Stored records:
┄┄┄┄┄┄
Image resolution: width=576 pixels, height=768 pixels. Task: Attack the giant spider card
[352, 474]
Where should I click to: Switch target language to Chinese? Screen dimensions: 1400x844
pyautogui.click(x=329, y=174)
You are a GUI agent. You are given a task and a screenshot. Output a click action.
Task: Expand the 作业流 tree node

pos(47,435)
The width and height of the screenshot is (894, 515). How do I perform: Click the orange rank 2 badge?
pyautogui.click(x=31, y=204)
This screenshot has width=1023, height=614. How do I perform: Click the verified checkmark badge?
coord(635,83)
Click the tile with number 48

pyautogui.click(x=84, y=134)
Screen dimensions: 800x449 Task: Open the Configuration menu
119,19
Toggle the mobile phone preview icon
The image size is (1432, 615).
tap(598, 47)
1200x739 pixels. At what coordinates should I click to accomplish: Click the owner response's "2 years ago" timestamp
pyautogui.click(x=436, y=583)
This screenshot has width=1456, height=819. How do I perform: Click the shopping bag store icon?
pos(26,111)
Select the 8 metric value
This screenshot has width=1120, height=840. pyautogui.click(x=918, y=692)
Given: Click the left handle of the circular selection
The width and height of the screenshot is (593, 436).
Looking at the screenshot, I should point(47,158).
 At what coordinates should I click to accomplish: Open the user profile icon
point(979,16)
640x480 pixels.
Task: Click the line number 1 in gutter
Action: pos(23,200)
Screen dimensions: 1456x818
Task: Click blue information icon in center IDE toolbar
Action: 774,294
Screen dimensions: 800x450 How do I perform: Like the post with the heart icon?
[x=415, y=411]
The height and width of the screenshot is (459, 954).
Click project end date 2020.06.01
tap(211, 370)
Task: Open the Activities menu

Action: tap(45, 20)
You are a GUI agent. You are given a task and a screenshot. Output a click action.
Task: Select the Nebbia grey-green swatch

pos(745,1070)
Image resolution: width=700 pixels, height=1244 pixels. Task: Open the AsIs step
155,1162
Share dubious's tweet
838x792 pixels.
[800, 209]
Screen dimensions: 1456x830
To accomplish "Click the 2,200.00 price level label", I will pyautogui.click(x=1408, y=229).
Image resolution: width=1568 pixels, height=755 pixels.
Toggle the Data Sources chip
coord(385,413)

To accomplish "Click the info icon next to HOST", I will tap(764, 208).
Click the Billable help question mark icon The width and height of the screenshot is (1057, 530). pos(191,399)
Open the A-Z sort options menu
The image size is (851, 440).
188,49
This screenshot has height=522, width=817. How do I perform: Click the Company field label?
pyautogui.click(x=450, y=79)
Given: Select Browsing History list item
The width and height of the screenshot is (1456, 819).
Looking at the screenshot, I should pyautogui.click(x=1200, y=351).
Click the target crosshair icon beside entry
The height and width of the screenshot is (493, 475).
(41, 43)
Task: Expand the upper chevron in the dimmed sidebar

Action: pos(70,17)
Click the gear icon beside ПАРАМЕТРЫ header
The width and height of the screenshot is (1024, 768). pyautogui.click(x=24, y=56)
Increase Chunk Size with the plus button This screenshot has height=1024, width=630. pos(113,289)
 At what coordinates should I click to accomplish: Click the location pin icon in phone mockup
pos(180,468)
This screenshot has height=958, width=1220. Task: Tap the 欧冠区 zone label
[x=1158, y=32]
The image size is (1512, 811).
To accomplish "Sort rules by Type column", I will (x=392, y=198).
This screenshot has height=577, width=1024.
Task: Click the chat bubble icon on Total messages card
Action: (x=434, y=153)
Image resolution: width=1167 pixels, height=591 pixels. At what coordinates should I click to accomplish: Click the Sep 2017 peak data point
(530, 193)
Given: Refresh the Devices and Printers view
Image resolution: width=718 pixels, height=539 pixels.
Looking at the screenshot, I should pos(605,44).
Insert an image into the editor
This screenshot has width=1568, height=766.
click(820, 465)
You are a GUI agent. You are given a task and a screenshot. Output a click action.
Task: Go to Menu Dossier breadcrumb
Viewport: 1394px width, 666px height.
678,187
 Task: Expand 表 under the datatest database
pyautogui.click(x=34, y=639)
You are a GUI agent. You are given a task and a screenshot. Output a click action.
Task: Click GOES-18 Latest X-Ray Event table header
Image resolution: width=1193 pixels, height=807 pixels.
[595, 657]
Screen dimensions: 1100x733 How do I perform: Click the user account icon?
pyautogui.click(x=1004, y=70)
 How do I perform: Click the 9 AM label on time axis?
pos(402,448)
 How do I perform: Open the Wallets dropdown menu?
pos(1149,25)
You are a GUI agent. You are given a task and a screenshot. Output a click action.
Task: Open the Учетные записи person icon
┄┄┄┄┄┄
▶ [WHAT IS BEING ASKED]: All lines from the one containing "How do I perform: Open" to the end of the data above are to be set down exactly; no others belong in the answer.

▶ [WRITTEN REPLY]:
 How do I perform: Open the Wallets dropdown menu?
pos(1149,25)
You are a GUI agent. You are given a task and a screenshot. Output a click action.
Task: Open the Учетные записи person icon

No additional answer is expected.